Bella, putting back her hair with both hands, as if she were making the most business-like arrangements for going dramatically distracted, would enter on the household affairs of the day. Such weighing and mixing and chopping and grating, such dusting and washing and polishing, such snipping and weeding and trowelling and other small gardening, such making and mending and folding and airing . . .
Bella has her good qualities—in particular her sensitivity to the corrosive effects of wealth and her unwavering faith in her husband John (Rokesmith, soon to be revealed as Harmon) as his secret starts to leak out.

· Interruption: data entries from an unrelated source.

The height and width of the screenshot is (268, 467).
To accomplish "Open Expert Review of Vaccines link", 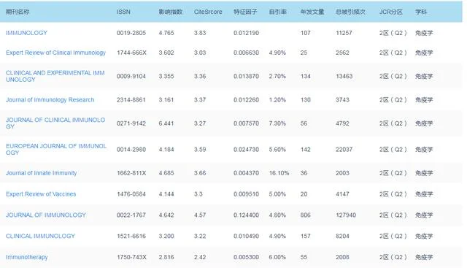I will click(x=41, y=194).
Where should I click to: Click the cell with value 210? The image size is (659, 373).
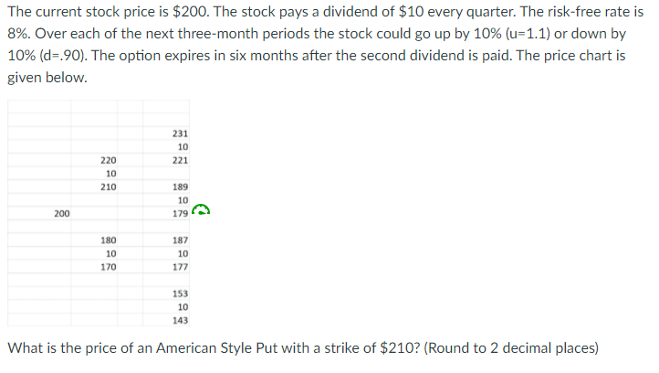point(109,187)
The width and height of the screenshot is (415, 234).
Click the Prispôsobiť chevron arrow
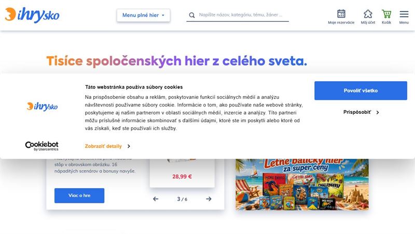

But I could do with a bit less about her dimples and the investigation of John’s coat button; and her simpering behavior towards her father—the ever-patient R. Wilfer—is revolting:
Her father being more than willing to obey, she dressed his hair in her most elaborate manner, brushing it out straight, parting it, winding it over her fingers, sticking it up on end, and constantly falling back on John to get a good look at the effect of it. Who always received her on his disengaged arm, and detained her, while the patient cherub stood waiting to be finished.
(Poor Rumpty: he gets only grief from his harridan of wife, so I suppose he has to take affection where he can.)
I can only imagine that Dickens wished he was both Bella’s father and her husband—that he had a daughter/wife who would twist up his hair, coo at him, and snuggle up next to him, while still being a serious, accomplished and thoughtful companion (when that was called for). Well, perhaps he found his Bella in Nell Ternan.
For my part, I much prefer Jenny Wren, the dolls’ dressmaker, who has a sharp eye and a sharp tongue, and, despite poverty and crippled limbs, is no one’s fool. Lizzie Hexam is another interesting female character. She loves Eugene but knows she’s beneath him socially and thus retreats to preserve her own honor; she loves her pretentious, self-centered brother but won’t let that love compromise her own sense of self-worth when he tries to coerce her into marrying Bradley Headstone.
I can tell that Dickens likes Jenny and Lizzie—and he admires Mrs. Boffin and poor but proud Betty Higden. But it’s Bella who’s captured his heart.